*Work to be completed*:
Print every record exactly.

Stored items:
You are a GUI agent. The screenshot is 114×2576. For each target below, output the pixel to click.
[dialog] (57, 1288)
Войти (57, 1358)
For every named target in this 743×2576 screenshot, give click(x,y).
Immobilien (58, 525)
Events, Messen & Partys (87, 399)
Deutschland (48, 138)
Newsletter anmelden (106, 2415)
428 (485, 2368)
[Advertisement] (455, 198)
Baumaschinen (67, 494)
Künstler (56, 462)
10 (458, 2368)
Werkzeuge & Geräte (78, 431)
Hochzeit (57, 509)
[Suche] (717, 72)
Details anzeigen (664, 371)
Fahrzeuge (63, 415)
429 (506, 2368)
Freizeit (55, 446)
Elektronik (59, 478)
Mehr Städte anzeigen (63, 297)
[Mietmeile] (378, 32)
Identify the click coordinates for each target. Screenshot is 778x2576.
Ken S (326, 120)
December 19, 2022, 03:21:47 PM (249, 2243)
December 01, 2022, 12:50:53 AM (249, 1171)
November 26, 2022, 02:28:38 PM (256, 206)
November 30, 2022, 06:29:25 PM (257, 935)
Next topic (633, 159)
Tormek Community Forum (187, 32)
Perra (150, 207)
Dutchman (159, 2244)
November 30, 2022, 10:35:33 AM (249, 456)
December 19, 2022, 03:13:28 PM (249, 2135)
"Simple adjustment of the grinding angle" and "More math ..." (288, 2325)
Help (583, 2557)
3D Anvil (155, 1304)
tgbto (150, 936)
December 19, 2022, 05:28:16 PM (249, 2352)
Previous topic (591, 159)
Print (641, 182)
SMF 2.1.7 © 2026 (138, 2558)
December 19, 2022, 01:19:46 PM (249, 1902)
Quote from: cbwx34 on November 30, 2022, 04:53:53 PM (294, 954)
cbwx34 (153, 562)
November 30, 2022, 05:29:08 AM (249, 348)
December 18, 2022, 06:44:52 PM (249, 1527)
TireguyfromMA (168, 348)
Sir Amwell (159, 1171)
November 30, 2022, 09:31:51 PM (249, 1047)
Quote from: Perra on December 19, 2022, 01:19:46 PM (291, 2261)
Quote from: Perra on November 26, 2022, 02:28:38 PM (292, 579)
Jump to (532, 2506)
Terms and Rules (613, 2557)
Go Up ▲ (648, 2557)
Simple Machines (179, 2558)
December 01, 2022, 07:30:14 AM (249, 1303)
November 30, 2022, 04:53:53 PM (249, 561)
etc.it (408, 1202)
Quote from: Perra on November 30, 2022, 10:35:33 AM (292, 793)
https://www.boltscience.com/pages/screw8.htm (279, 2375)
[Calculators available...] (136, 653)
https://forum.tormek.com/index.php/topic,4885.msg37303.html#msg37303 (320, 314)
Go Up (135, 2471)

*Task solution*:
You are a GUI agent. The screenshot is 114×2576. For each target below, output the pixel to click.
[dialog] (57, 1288)
Войти (57, 1358)
For every named target in this 743×2576 screenshot, give click(x,y).
Immobilien (58, 525)
Events, Messen & Partys (87, 399)
Deutschland (48, 138)
Newsletter anmelden (106, 2415)
428 (485, 2368)
[Advertisement] (455, 198)
Baumaschinen (67, 494)
Künstler (56, 462)
10 (458, 2368)
Werkzeuge & Geräte (78, 431)
Hochzeit (57, 509)
[Suche] (717, 72)
Details anzeigen (664, 371)
Fahrzeuge (63, 415)
429 (506, 2368)
Freizeit (55, 446)
Elektronik (59, 478)
Mehr Städte anzeigen (63, 297)
[Mietmeile] (378, 32)
Identify the click coordinates for each target. Screenshot is 778x2576.
Ken S (326, 120)
December 19, 2022, 03:21:47 PM (249, 2243)
December 01, 2022, 12:50:53 AM (249, 1171)
November 26, 2022, 02:28:38 PM (256, 206)
November 30, 2022, 06:29:25 PM (257, 935)
Next topic (633, 159)
Tormek Community Forum (187, 32)
Perra (150, 207)
Dutchman (159, 2244)
November 30, 2022, 10:35:33 AM (249, 456)
December 19, 2022, 03:13:28 PM (249, 2135)
"Simple adjustment of the grinding angle" and "More math ..." (288, 2325)
Help (583, 2557)
3D Anvil (155, 1304)
tgbto (150, 936)
December 19, 2022, 05:28:16 PM (249, 2352)
Previous topic (591, 159)
Print (641, 182)
SMF 2.1.7 © 2026 (138, 2558)
December 19, 2022, 01:19:46 PM (249, 1902)
Quote from: cbwx34 on November 30, 2022, 04:53:53 PM (294, 954)
cbwx34 (153, 562)
November 30, 2022, 05:29:08 AM (249, 348)
December 18, 2022, 06:44:52 PM (249, 1527)
TireguyfromMA (168, 348)
Sir Amwell (159, 1171)
November 30, 2022, 09:31:51 PM (249, 1047)
Quote from: Perra on December 19, 2022, 01:19:46 PM (291, 2261)
Quote from: Perra on November 26, 2022, 02:28:38 PM (292, 579)
Jump to (532, 2506)
Terms and Rules (613, 2557)
Go Up ▲ (648, 2557)
Simple Machines (179, 2558)
December 01, 2022, 07:30:14 AM (249, 1303)
November 30, 2022, 04:53:53 PM (249, 561)
etc.it (408, 1202)
Quote from: Perra on November 30, 2022, 10:35:33 AM (292, 793)
https://www.boltscience.com/pages/screw8.htm (279, 2375)
[Calculators available...] (136, 653)
https://forum.tormek.com/index.php/topic,4885.msg37303.html#msg37303 (320, 314)
Go Up (135, 2471)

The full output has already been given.